Simply put, this movie is wonderful! It is at all times puerile, vulgar and lowbrow, and yet it is also overwhelmingly wholesome. Despite our three 12-year-old kids mouthing off a barrage of profanity and experiencing an endless gauntlet of inappropriate situations, the film never loses sight of their innocence. They know not what they say, nor what they’re doing, and throughout their entire ordeal they remain “Good Boys.” Writers Lee Eisenberg and Gene Stupnitsky (Bad Teacher, Year One) have tapped into their own recollections of adolescence to conjure a story that turns this tried-and-true formula into an endearing and hilarious coming-of-age adventure.
Those easily offended need not bother with this fantastic comedy, as it pushes envelopes and exploits taboos. If hearing kids swearing isn’t your thing, then kids buying drugs and using anal beads as nunchucks won’t sway you either. But those who enjoy edgy comedy will walk away from Good Boys having been treated to a heartfelt story of mateship and growing up. As aforementioned, this is – ironically – a very wholesome movie indeed.
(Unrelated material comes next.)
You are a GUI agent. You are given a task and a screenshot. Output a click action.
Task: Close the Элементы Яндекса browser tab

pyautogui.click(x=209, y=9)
Jacob Tremblay (Wonder, Room) leads the pack with total conviction and sets a high standard of which his co-stars Keith L Williams (The Last Man on Earth) and Brady Noon (Boardwalk Empire) match with ease. These kids are absolute gems, giving mature and genuine performances far beyond their years. Williams is the obvious standout as the ultimate good boy whose only concern is doing the right thing. Whether or not these three young leads fully understand the nature of what they’re saying, or even comprehend the weight of the underlining drama, is beyond me, however they leap off the screen with sincerity and earnestness.
Co-writer Stupnitsky makes his feature directorial debut, having previously helmed episodes of The Office (US), and he proves his worth nicely. Good Boys leaves a big impression and sets a very high standard for a first-time director, and with Rogen and Goldberg helping to bring it together, there was little doubt that the formula would fail him.
The film is riotous and seeing it with a full audience is highly recommended. With the right viewing environment the comedy pops and hits all the right beats, never slowing down to catch its breath. In fact, with one hilarious gag after another the comedy might also lead to fatigue… but really, who gets sick of laughing?